I'm currently writing an app that uses an online history to save content (via ajax get). The API I wrote to store the user's history to a file is extremely simple:
$myFile = "./snhistory/".$_GET["uid"];
$stringData = urldecode($_GET["name"])."\n";
$file = fopen($myFile,"a");
fwrite($file,$stringData);
fclose($file);
This looks like the kind of code that adds the data found in name
plus a new line to the end of a file, right? Well, that's not how PHP sees it. It adds one name, then when I run the code with a different name, it overwrites the first and only the second one appears. I've tried anything I could think of:
file_put_contents($myFile,file_get_contents($myFile).$stringData);
And
file_put_contents($myFile,$stringData,FILE_APPEND);
And
fopen($myFile,"w");
fseek($file,0,SEEK_END);
And all produce the same behaviour. Is it something wrong with PHP or am I missing something here? I feel like if there was a problem in the code, the second thing I tried would have fixed it. But I'm not sure, which is why I'm asking everyone here.
I would really appreciate any help that could be provided.
Edit: As per the answer, the problem with the strings was that they contained punctuation like '
and, for some reason, the url encoding and escaping doesn't work. Read the answer's edit for the final answer.
Try running the following code on your machine:
<?php
$myFile = "./myfile.txt";
$myString="hello world\n";
$fp = fopen($myFile, "a");
fwrite($fp, $myString);
fclose($fp);
?>
First time I run it (from command line, with php app.php
, it creates a file with a single "hello world" line in it.
Run it again, and there are two lines. Again, and there are three...

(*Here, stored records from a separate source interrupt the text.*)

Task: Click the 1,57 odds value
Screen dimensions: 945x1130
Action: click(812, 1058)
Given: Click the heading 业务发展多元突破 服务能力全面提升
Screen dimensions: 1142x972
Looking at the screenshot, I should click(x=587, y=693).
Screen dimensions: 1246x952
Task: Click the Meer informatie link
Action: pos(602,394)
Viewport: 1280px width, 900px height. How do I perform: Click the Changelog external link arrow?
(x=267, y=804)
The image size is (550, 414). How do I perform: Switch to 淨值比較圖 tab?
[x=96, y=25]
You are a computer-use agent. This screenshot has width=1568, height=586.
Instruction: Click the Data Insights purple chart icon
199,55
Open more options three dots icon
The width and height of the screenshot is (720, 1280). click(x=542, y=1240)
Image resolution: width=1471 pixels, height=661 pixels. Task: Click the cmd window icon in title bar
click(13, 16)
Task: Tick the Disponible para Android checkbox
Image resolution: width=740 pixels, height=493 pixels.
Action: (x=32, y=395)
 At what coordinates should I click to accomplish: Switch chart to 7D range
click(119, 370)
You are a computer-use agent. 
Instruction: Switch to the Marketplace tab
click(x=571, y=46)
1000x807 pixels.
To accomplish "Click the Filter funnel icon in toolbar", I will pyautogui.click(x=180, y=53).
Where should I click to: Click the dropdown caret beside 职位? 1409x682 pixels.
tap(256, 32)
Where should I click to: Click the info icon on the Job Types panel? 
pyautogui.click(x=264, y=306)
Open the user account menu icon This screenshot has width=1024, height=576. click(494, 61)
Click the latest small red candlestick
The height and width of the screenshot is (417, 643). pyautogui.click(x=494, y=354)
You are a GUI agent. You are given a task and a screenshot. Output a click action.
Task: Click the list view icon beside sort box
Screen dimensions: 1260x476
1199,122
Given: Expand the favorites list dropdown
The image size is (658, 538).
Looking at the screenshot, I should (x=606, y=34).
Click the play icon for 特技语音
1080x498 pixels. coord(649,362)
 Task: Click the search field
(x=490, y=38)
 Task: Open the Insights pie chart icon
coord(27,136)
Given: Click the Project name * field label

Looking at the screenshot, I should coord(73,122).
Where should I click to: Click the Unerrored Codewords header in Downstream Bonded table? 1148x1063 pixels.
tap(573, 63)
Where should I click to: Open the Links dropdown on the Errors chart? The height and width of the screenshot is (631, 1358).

This is a good test of your basic php installation. If this works, and yet your problem persists, then there's something about the variables you are using that is messing you up - or permissions on the directories, etc. Not a complete solution - but something to help you narrow it down, perhaps?
EDIT
Based on the discussions we had in the comments, it seems that this behavior comes and goes depending on the contents of the (URL encoded) variable ($_GET("name")
), and that the solution is to "cleanse" the variable - get rid of whatever "bad" characters cause this overwriting behavior. I am adding this information to the answer so people don't have to wade through the answer - if you would provide details on what exact string content makes the behavior appear, it would be helpful to the community.